**DESCRIPTION OF THE TASK**
Answer these questions from the copick tutorial.
(a) What in-plane rotation is assumed?
(b) Which package fits the cubic spline grid plane to the points?
(c) Which solution makes the dense segmentation from the 3D meshes?

── DOCUMENT TEXT ──

In this case, we will assume an in-plane rotation of -6 degrees.

album run copick:create_rec_limits:0.5.0 \
--copick_config_path config_train.json \
--voxel_spacing 7.84 \
--tomo_type wbp \
--angle -6 \
--output_object valid-area \
--output_user bob \
--output_session 0

You can now visualize the created bounding boxes in ChimeraX by restarting the copick interface and selecting the valid-area object in the Mesh-tab on the left side.

valid-area

Top view onto a tomogram run 15094 without (left) and with (right) valid reconstruction area mesh overlayed.

Sample

Now, we will use the points created in Step 2 to create a second 3D mesh that describes the sample boundaries. We do this, by fitting a plane defined by a cubic spline grid to the points using the torch-cubic-spline-grid package in the fit_sample-solution.

album run copick:fit_sample:0.7.0 \
--copick_config_path config_train.json \
--top_object top-layer \
--bottom_object bottom-layer \
--input_user bob --input_session 1 \
--voxel_spacing 7.84 \
--tomo_type wbp \
--output_object sample \
--output_user bob \
--output_session 0

Intersection

Next, we will intersect the valid reconstruction area with the sample to create a new object that describes the valid sample area. We do this using the intersect_mesh-solution:

album run copick:intersect_mesh:0.5.0 \
--copick_config_path config_train.json \
--object_a valid-area \
--user_a bob \
--session_a 0 \
--object_b sample \
--user_b bob \
--session_b 0 \
--output_object valid-sample \
--output_user bob \
--output_session 0 \

You can now visualize the final 3D mesh for training in ChimeraX by restarting the copick interface and selecting the valid-area object in the Mesh-tab on the left side.

mesh-fit

Side view of the tomogram with points and intersected, valid sample area.

Training data

Finally, we will create the training data for the sample boundary prediction. We will use the mesh_to_seg-solution to create a dense segmentation of the same size as the tomogram from the 3D meshes.

───
── INFORMATION SUPPLIED ──

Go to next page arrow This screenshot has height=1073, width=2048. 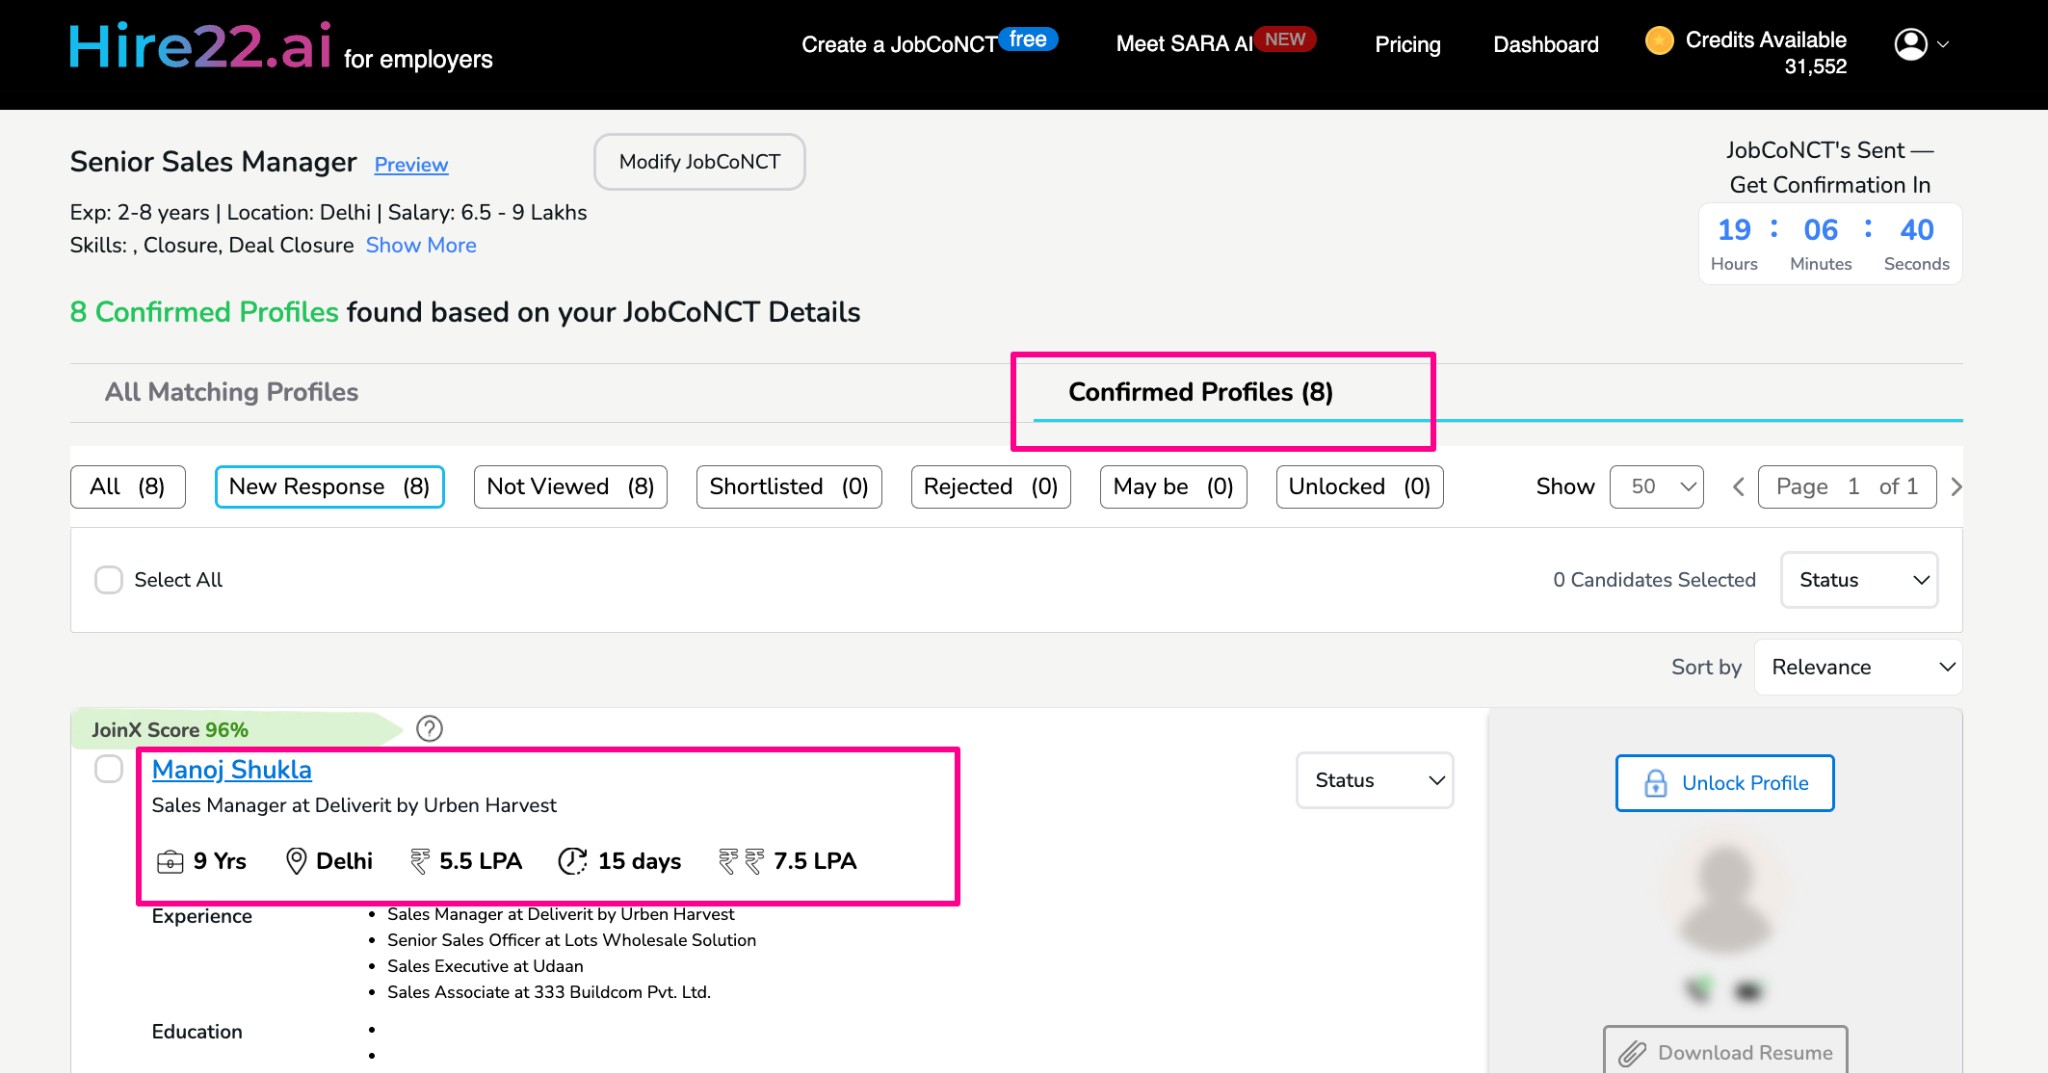pyautogui.click(x=1956, y=487)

───

**CORRECT RESPONSE**
(a) -6 degrees
(b) torch-cubic-spline-grid
(c) mesh_to_seg